Government employees like Lane can get their debts forgiven, but many can’t get in touch with a loan servicer.

Although Lane is a big supporter of public service loan forgiveness, he said he was “troubled by his own problems.”

The company that manages the public service loan waiver portfolio — MOHELA — is not making light of the problem. After a number of loan companies ended their federal contracts last year, all borrowers enrolled in PSLF were transferred to MOHELA, and the process was not seamless.

Insider has already spoken to two borrowers who wanted answers to simple questions about their PSLF payments but spent hours on the phone and never got through to a representative who could answer their questions.

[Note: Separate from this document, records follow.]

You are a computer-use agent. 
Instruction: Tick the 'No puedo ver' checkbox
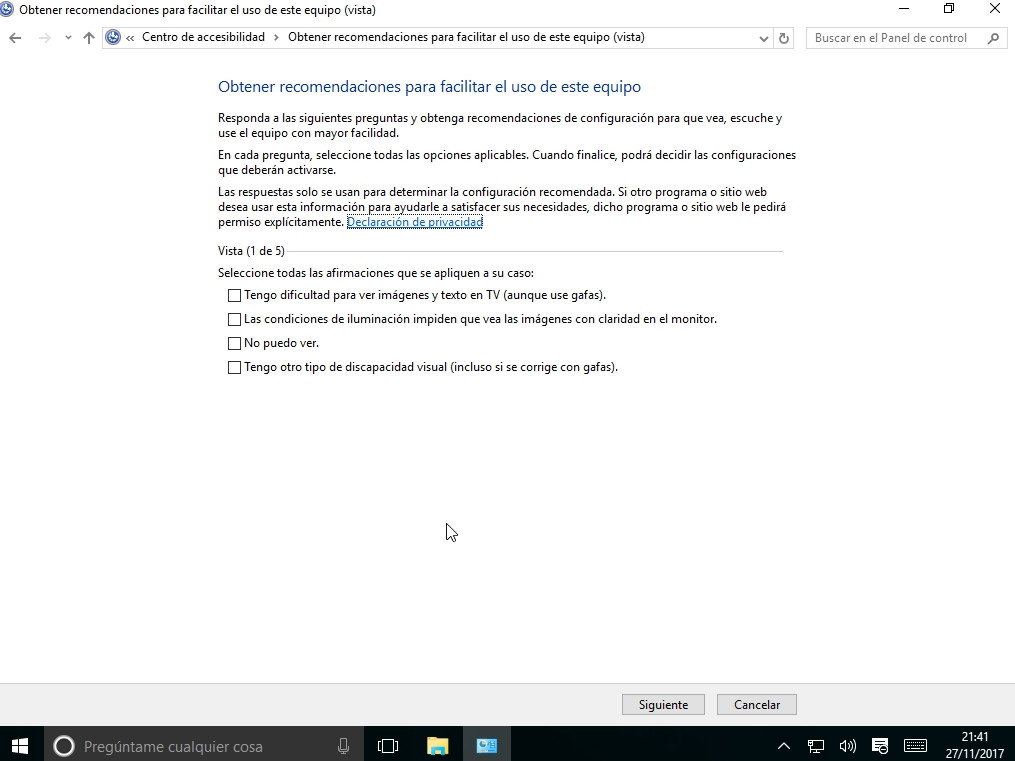click(x=235, y=343)
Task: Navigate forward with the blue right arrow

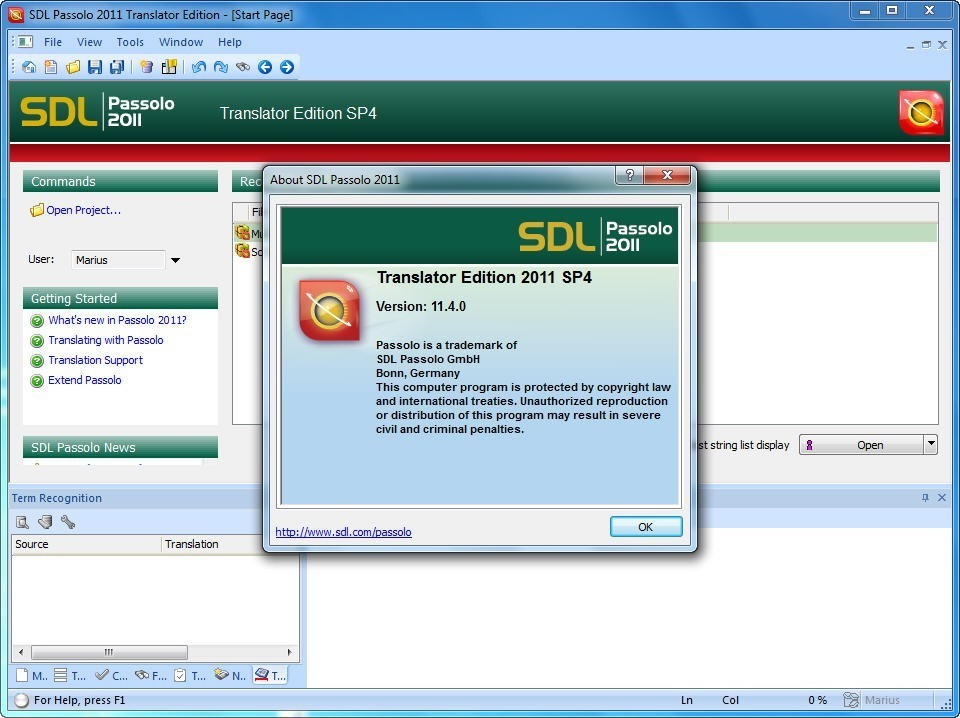Action: (x=287, y=67)
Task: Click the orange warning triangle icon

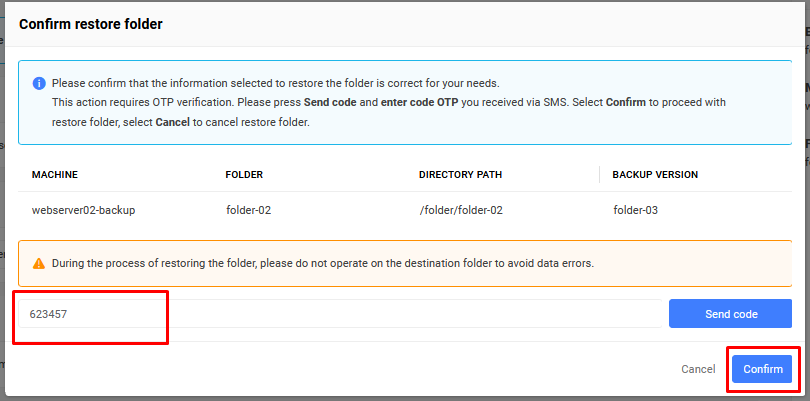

“I’m really concerned about MOHELA as a service provider in general,” Line said.

Student loan borrowers rallied to President Biden for student debt relief

Student loan borrowers are gathering near the White House to demand debt relief on May 12, 2020.

Paul Morigi/Getty Images for We, The 45 Million

While MOHELA has never commented on the hours-long hold time, Scott Buchanan, executive director of the Student Loan Service Alliance — a representative of federal loan servicers — previously told Insider that the Department of Education decides how much resources it gives loan companies. affect how many customer support staff they can hire.

But since the PSLF waiver expired Monday, allowing past payments, including those previously deemed ineligible, to count toward forgiveness progress, borrowers are running out of time to access the expanded relief. The department recently made permanent PSLF adjustments after the waiver expired, but that doesn’t eliminate the confusion some borrowers have with their payment history.

“I would love nothing more than to dedicate my entire career to serving this sector,” Lane said. “All of my career choices revolve around this debt, and it’s not really a tough, fun place to be.”